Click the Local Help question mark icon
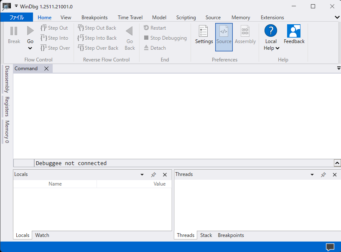 pos(271,31)
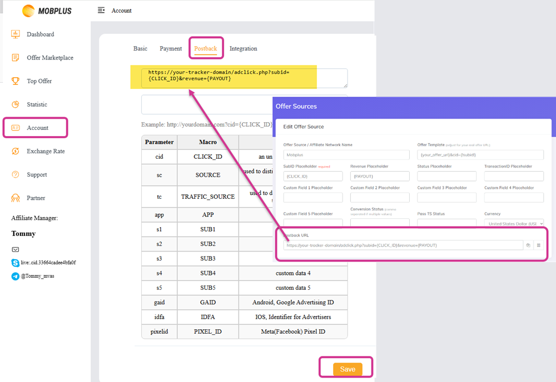556x382 pixels.
Task: Click the Top Offer trophy icon
Action: pos(16,81)
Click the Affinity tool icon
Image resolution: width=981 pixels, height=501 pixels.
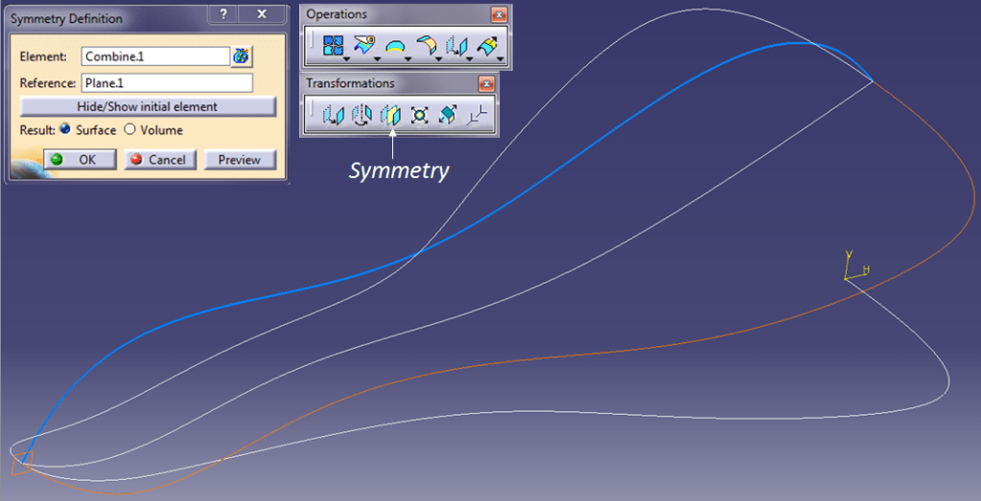pos(447,115)
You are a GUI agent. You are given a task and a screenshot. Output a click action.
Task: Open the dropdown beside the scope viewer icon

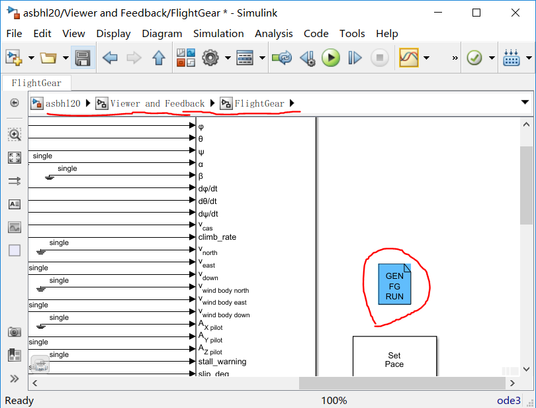[x=425, y=58]
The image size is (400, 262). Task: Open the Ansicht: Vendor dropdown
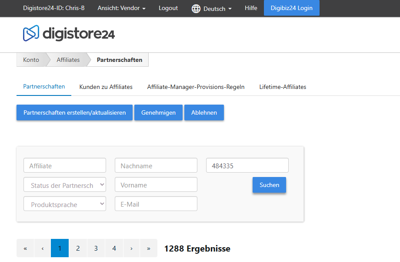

------------

--- About this task ---
Leave out every picture and transcribe the remaining entries exactly.

--- Reply to the exercise ---
Click the Local Help question mark icon
 pos(271,31)
556x382 pixels.
Task: Click the Top Offer trophy icon
Action: pos(16,81)
Click the Affinity tool icon
Image resolution: width=981 pixels, height=501 pixels.
pos(447,115)
You are a GUI agent. You are given a task and a screenshot. Output a click action.
Task: Open the dropdown beside the scope viewer icon

[x=425, y=58]
The image size is (400, 262). Task: Open the Ansicht: Vendor dropdown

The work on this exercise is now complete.